This is a common trait among all people faced with imminent death and the severe lack of hope for survival.  It is often through the mutual encouragement and support of other victims of disaster that one can hold on to the will to live.  We’ve seen it within every film we have watched this semester.  When the world is going to end, or already has, people bind themselves with other people.  In Safe, Carol admits herself to the Wrenwood center, not only for the clean environment but to also be with others that understand her issues.  In The Dawn of the Dead, Fran, Peter, and Roger work together to set up a new life in the mall.  In The Road Warrior, although Max usually goes his own way, he sticks around to help the oil clan escape from the outside rangers.  Although it is very hard to trust people in these extreme life-or-death situations, the victims always find someone to rely on.  This is what Primo Levi, and all other death camp prisoners, did during the Holocaust.
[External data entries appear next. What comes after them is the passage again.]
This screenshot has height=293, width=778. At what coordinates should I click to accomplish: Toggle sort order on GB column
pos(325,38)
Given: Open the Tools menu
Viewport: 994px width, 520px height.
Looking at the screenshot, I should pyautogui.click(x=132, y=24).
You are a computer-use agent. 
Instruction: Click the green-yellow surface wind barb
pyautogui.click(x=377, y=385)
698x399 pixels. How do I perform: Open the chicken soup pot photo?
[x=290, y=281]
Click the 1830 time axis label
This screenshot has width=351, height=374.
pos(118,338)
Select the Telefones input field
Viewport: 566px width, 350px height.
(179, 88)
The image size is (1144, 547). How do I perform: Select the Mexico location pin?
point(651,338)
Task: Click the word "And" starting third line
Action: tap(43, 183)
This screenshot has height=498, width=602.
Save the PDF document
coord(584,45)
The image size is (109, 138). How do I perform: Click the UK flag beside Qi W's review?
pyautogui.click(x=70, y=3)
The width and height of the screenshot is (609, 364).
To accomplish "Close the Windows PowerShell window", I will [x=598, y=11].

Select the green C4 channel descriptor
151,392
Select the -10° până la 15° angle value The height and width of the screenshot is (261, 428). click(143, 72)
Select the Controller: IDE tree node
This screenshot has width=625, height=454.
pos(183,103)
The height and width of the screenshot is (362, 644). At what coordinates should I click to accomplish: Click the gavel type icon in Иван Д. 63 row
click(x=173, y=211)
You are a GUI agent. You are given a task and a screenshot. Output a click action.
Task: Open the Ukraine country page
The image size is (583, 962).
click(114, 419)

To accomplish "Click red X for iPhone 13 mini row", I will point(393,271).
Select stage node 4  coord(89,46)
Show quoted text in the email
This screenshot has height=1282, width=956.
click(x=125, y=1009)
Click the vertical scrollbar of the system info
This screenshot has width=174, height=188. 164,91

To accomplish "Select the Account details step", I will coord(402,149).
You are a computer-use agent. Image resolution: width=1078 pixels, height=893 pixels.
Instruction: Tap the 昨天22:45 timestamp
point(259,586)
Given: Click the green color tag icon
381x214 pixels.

Levi tells the story of his last Christmas in Auschwitz.  All of the prisoners (political, social, criminal, homosexual, etc), except the Jews, were allowed to receive packages from outside the camp for Christmas.  Somehow, Levi’s family managed to smuggle a package from person to person across country and through the barbed wire to his hands.  What a gift!  Levi knew he had to split it up with another person.  He could not eat it all at once, and he could not keep it safe from the guards and other prisoners by himself.  His friend Alberto, another Italian, was the one he could trust with these highly prized possessions.  They sewed hidden pockets to the inside of their jackets and hats to hold the treats.  One day, Levi’s jacket was stolen while he was in the showers, losing half of their “gold”.  However, Alberto was so trustworthy that he gave back half of the share Levi had given him (Levi 85-96).  The victims of the Holocaust knew that they only had each other, and that is where their hope for survival resided.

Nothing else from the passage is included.